Here’s an example of what I mean.

“She still knew so little about the paladins. They were enigmas even greater than royalty, medicine, or the artificial lights that blinded her even in the darkest night without a lick of a flame. She had met so many of them at this point and while they all had different powers and personalities, she could say that they did have one thing in common.

A trait that, she could admit in the strange calmness that had come over her, she shared to a degree. It might not have been as broad as their definition, but Amorette certainly knew that drive and determination to protect her people.”

There’s nothing essentially wrong with this until we consider that this phrasing would almost never come naturally to Amorette’s mind, not as she has been previously described.

Here’s a suggestion as an alternative to the above passage.

“She still didn’t get the paladins. They were so different. Different from each other. Different from her. Different from everyone she had known before, back under... back home.

But they had something in common too. Determination. They weren’t going to let going to let anyone hurt their people. Amorette clenched her fists. She was like that too. No one was going to hurt her people either. Not while she could stop it.”

Again, this comment is meant to be constructive criticism. Your writing is excellent. I enjoy the switching of points of view in your other work. The series on the princesses, for example, exhibited the differences between each sister admirably. It wasn’t just how they looked, it was how they thought and saw the world. Amorette just strikes me as a little off.

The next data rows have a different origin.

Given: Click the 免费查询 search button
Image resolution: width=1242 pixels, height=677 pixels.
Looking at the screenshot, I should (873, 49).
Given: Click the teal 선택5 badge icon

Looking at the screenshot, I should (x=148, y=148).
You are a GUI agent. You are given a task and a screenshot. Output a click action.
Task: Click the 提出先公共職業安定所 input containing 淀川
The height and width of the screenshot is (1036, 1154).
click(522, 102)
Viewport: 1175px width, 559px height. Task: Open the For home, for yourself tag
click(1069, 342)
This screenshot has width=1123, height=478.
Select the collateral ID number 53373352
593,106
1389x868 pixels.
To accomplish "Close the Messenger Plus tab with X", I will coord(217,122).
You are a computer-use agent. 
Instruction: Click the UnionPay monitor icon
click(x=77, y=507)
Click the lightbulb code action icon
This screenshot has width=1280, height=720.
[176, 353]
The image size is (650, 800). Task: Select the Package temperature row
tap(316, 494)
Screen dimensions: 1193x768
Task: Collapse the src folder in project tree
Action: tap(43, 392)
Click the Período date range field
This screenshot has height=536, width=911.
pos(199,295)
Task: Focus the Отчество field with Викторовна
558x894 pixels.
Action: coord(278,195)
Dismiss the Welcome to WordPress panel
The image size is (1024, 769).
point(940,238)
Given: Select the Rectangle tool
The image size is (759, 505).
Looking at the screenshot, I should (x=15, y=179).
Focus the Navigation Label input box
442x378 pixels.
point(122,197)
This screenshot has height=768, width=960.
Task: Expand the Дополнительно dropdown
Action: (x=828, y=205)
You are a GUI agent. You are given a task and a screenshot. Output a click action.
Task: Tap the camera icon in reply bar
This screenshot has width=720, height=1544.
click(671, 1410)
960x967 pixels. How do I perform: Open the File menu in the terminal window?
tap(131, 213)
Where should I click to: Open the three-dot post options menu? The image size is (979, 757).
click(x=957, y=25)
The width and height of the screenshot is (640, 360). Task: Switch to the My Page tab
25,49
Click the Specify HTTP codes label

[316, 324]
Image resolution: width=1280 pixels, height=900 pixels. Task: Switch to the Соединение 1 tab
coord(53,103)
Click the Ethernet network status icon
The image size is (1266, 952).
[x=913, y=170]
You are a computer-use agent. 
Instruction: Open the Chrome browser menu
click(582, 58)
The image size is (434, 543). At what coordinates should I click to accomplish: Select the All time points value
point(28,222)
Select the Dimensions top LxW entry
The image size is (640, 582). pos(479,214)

I assume that you already have a beta, but if I may offer my services, please let me know. I look forward to the rest of your stories.
1/18/2020 c13 Guest
Aaaaaahhhhhh! I’m glad that Amorette has finally made a decision and that she’s at peace with her choice. But what is this cliffhanger? I won’t be able to sleep until the next update!
1/12/2020 c12 Amelie
Lol I hope amorette chooses to be a civilan
1/5/2020 c11 Amelie
Btw what happened to the boy manon gambled with
1/4/2020 c11 82Isabella22
The interactions with the farmers were written beautifully.
1/4/2020 c11 Amelie
Well Manon can just order them not to tell her secret so if they do Lie to Lea she can't dp much
12/28/2019 c10 Isabella22
I absolutely love how you write the connection between Amorette and Cupid. The simple interactions between the two of them are so endearing.
12/22/2019 c9 Amelie
Yeah finally an update!
11/23/2019 c8 Amelie
Oh I just read your twitter, study hard then! Hope all is well
11/23/2019 c8 Amelie
Update pleaseee
11/9/2019 c8 AH-J4
With her atitude about war, paladins and royalty i alway thought they would figure out she was a paladin but she wouldnt volunteer that information. Yet you steered it to that so beautifully. It was a pleasure to read.
10/12/2019 c4 Amelie
I'm super curious who her father is and who survived since they don't have all bodies
10/7/2019 c3 NewMamma2013
I've been catching up on all your Paladin stories since last week and finally caught up to now. I already read most of your short stores and the four Princesses and I had no choice but to read through every Paladin story so far lol. Will there be any possibility that Ferrent or one of the three Paladins who went below may recognize Amorette? I know it was already dark and everything was life or death the few times they met her, so it'll be great to she her introduced into society!